━━━ Available data ━━━
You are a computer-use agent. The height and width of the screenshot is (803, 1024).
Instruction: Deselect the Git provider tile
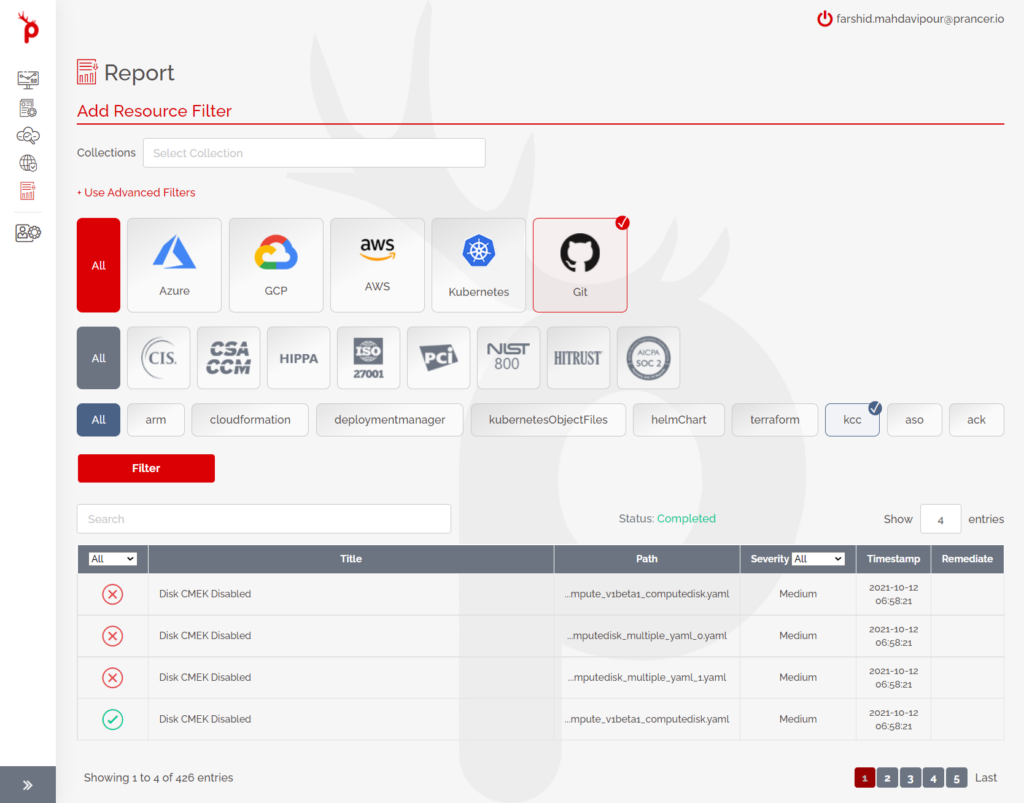pos(580,264)
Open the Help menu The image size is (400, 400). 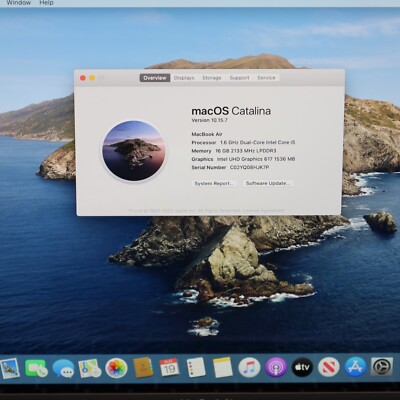point(46,3)
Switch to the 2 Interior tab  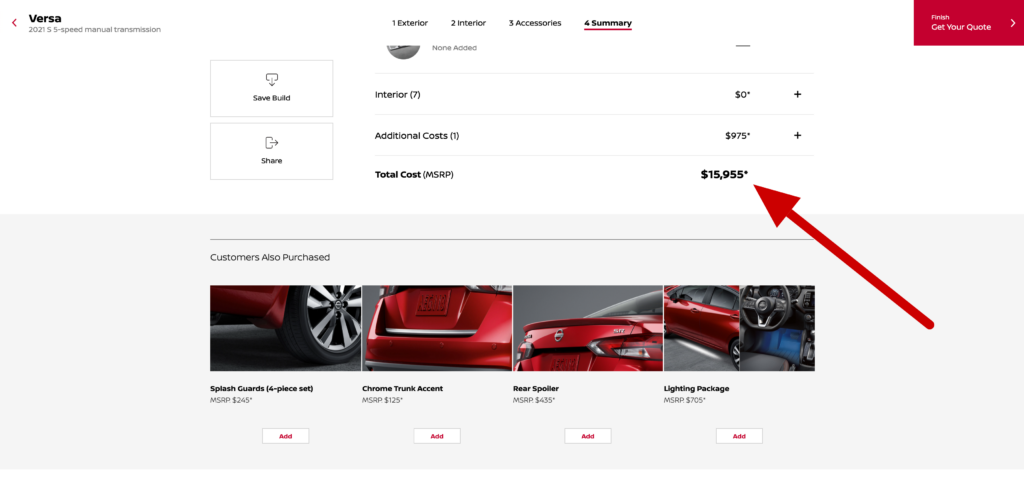click(468, 23)

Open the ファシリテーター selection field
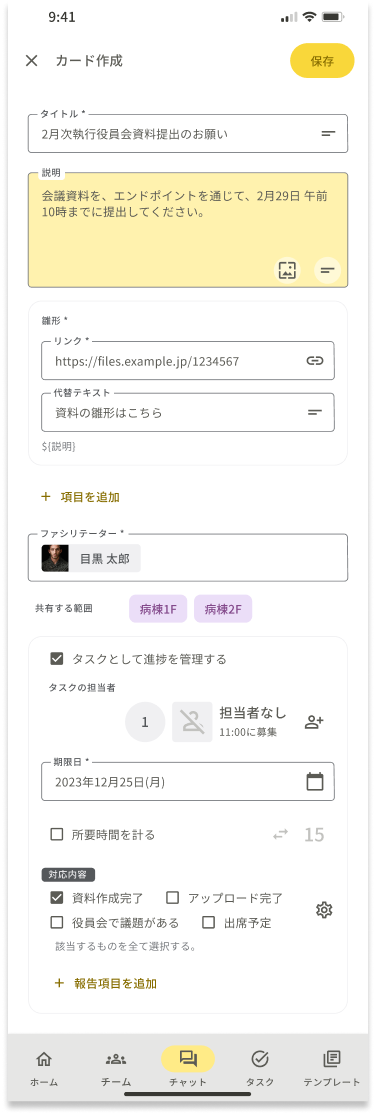(x=188, y=558)
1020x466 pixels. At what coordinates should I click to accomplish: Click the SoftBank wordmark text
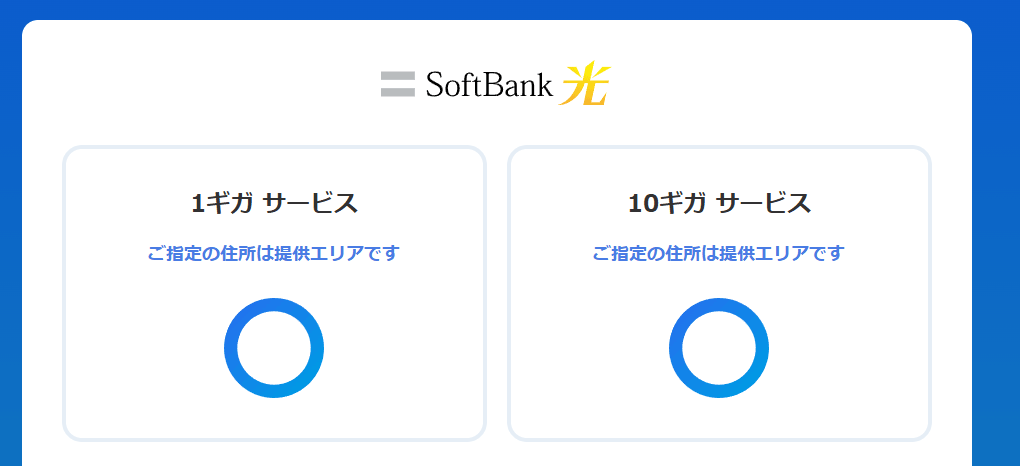point(489,85)
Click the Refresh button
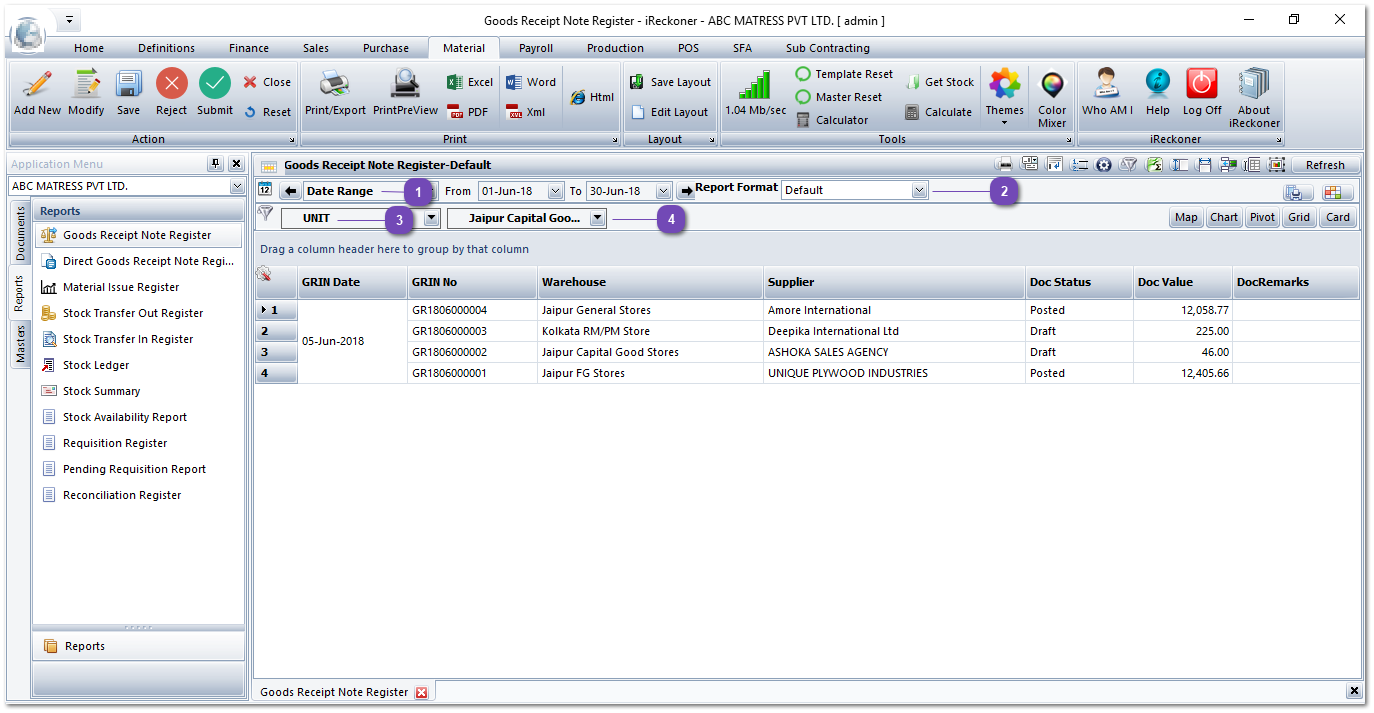The height and width of the screenshot is (713, 1374). pyautogui.click(x=1325, y=165)
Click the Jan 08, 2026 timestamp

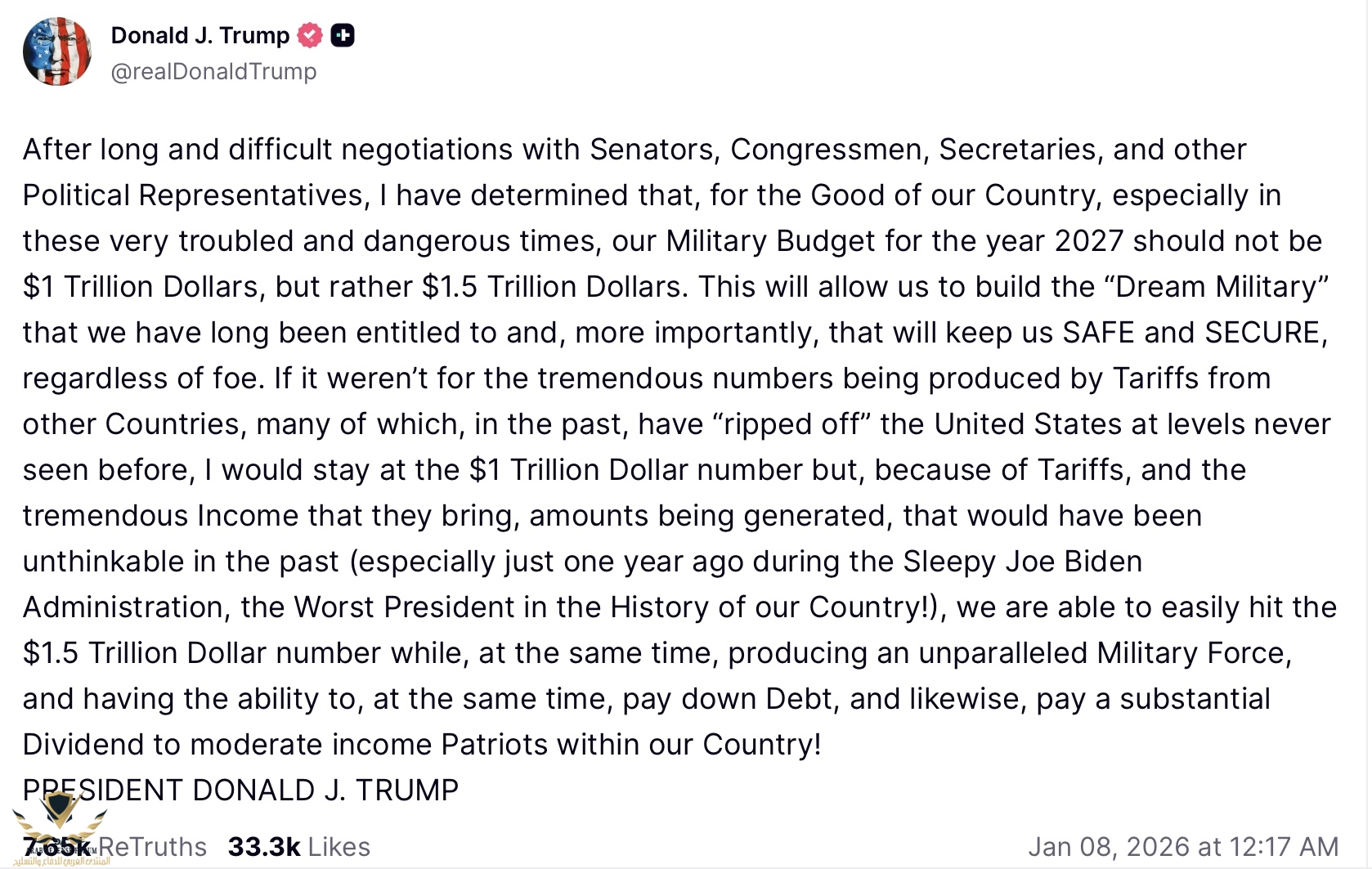[1182, 847]

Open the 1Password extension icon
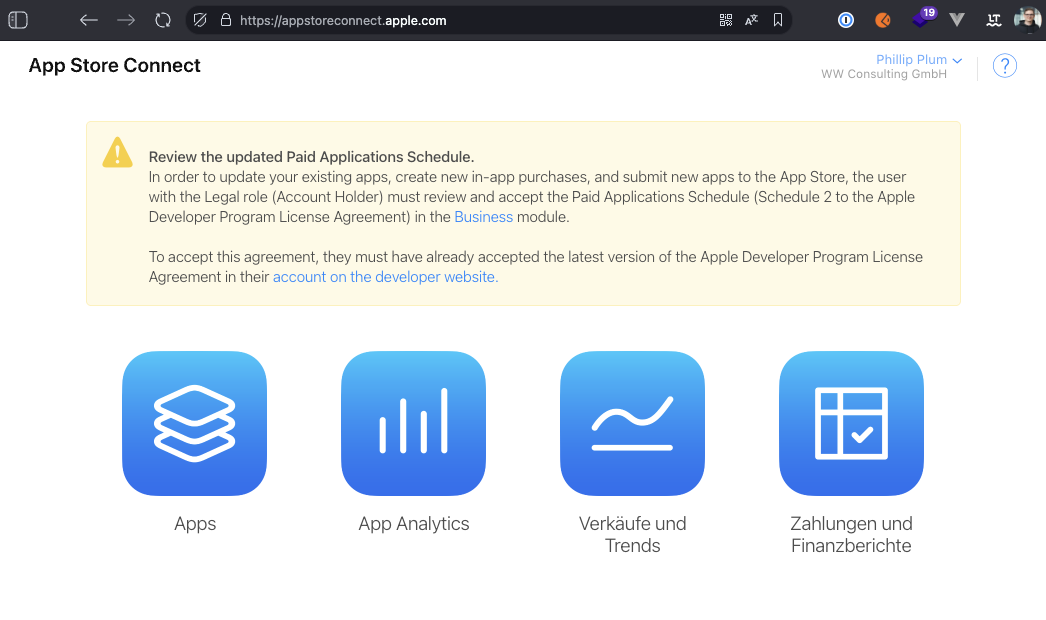[846, 20]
━━━
§ What to do
In the data above, find the line containing "1020x466 pixels. At", then output it and every later line exactly, without the pictures.

§ Answer for this exercise
1020x466 pixels. At what coordinates should I click to accomplish: Click the SoftBank wordmark text
point(489,85)
Click the Refresh button
The height and width of the screenshot is (713, 1374). pyautogui.click(x=1325, y=165)
Click the Jan 08, 2026 timestamp

[1182, 847]

Open the 1Password extension icon
[846, 20]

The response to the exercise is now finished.